begin

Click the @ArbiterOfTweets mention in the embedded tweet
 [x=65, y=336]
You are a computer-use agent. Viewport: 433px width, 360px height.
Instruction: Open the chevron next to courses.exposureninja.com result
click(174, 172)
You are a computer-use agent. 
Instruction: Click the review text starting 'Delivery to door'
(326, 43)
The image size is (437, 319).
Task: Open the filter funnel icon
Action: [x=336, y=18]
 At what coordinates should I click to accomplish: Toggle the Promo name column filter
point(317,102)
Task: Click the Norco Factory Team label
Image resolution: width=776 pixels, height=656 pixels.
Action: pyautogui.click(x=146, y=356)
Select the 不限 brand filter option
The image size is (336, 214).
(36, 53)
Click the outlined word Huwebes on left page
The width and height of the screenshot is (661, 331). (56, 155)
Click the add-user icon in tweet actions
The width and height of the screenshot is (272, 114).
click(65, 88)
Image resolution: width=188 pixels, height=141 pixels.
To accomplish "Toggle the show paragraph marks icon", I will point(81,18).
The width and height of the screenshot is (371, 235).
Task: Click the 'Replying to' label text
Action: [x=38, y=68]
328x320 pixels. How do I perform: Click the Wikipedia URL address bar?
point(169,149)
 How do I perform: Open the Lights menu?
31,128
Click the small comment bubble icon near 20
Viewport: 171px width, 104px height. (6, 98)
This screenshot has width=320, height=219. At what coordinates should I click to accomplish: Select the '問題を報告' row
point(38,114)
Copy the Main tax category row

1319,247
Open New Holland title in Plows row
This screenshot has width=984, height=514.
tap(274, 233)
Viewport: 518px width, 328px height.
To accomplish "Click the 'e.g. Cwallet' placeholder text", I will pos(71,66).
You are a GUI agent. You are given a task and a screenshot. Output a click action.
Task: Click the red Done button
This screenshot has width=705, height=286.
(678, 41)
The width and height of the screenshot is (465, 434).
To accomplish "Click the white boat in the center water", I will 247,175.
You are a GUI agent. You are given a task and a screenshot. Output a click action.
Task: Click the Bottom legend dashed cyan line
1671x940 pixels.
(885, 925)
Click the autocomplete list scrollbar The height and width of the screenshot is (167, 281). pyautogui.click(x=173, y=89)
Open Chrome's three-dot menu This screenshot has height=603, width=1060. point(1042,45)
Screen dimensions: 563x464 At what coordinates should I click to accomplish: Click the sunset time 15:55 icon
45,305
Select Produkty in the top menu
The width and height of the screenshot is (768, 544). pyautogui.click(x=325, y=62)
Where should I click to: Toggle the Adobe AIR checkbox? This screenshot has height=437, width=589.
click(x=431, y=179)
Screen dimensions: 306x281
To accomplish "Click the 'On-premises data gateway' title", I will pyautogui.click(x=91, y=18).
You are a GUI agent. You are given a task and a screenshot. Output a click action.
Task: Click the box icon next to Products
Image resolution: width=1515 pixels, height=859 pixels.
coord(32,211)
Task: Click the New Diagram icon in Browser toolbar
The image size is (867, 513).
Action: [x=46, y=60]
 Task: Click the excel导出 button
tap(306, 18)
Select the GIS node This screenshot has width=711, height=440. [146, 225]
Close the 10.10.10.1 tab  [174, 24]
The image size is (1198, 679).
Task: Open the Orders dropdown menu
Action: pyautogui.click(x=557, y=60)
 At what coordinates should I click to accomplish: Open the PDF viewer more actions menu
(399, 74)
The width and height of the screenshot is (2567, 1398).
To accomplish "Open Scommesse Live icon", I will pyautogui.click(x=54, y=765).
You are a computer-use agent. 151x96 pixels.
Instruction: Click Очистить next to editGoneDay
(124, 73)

end

Update the items by replacing every instance of "GUI agent" with "screen assistant" and leaving everything else unchanged.

▸ **Response**
Click the @ArbiterOfTweets mention in the embedded tweet
 [x=65, y=336]
You are a computer-use agent. Viewport: 433px width, 360px height.
Instruction: Open the chevron next to courses.exposureninja.com result
click(174, 172)
You are a computer-use agent. 
Instruction: Click the review text starting 'Delivery to door'
(326, 43)
The image size is (437, 319).
Task: Open the filter funnel icon
Action: [x=336, y=18]
 At what coordinates should I click to accomplish: Toggle the Promo name column filter
point(317,102)
Task: Click the Norco Factory Team label
Image resolution: width=776 pixels, height=656 pixels.
Action: pyautogui.click(x=146, y=356)
Select the 不限 brand filter option
The image size is (336, 214).
(36, 53)
Click the outlined word Huwebes on left page
The width and height of the screenshot is (661, 331). (56, 155)
Click the add-user icon in tweet actions
The width and height of the screenshot is (272, 114).
click(65, 88)
Image resolution: width=188 pixels, height=141 pixels.
To accomplish "Toggle the show paragraph marks icon", I will point(81,18).
The width and height of the screenshot is (371, 235).
Task: Click the 'Replying to' label text
Action: [x=38, y=68]
328x320 pixels. How do I perform: Click the Wikipedia URL address bar?
point(169,149)
 How do I perform: Open the Lights menu?
31,128
Click the small comment bubble icon near 20
Viewport: 171px width, 104px height. (6, 98)
This screenshot has width=320, height=219. At what coordinates should I click to accomplish: Select the '問題を報告' row
point(38,114)
Copy the Main tax category row

1319,247
Open New Holland title in Plows row
This screenshot has width=984, height=514.
tap(274, 233)
Viewport: 518px width, 328px height.
To accomplish "Click the 'e.g. Cwallet' placeholder text", I will pos(71,66).
You are a screen assistant. You are given a task and a screenshot. Output a click action.
Task: Click the red Done button
This screenshot has width=705, height=286.
(678, 41)
The width and height of the screenshot is (465, 434).
To accomplish "Click the white boat in the center water", I will 247,175.
You are a screen assistant. You are given a task and a screenshot. Output a click action.
Task: Click the Bottom legend dashed cyan line
1671x940 pixels.
(885, 925)
Click the autocomplete list scrollbar The height and width of the screenshot is (167, 281). pyautogui.click(x=173, y=89)
Open Chrome's three-dot menu This screenshot has height=603, width=1060. point(1042,45)
Screen dimensions: 563x464 At what coordinates should I click to accomplish: Click the sunset time 15:55 icon
45,305
Select Produkty in the top menu
The width and height of the screenshot is (768, 544). pyautogui.click(x=325, y=62)
Where should I click to: Toggle the Adobe AIR checkbox? This screenshot has height=437, width=589.
click(x=431, y=179)
Screen dimensions: 306x281
To accomplish "Click the 'On-premises data gateway' title", I will pyautogui.click(x=91, y=18).
You are a screen assistant. You are given a task and a screenshot. Output a click action.
Task: Click the box icon next to Products
Image resolution: width=1515 pixels, height=859 pixels.
coord(32,211)
Task: Click the New Diagram icon in Browser toolbar
The image size is (867, 513).
Action: [x=46, y=60]
 Task: Click the excel导出 button
tap(306, 18)
Select the GIS node This screenshot has width=711, height=440. [146, 225]
Close the 10.10.10.1 tab  [174, 24]
The image size is (1198, 679).
Task: Open the Orders dropdown menu
Action: pyautogui.click(x=557, y=60)
 At what coordinates should I click to accomplish: Open the PDF viewer more actions menu
(399, 74)
The width and height of the screenshot is (2567, 1398).
To accomplish "Open Scommesse Live icon", I will pyautogui.click(x=54, y=765).
You are a computer-use agent. 151x96 pixels.
Instruction: Click Очистить next to editGoneDay
(124, 73)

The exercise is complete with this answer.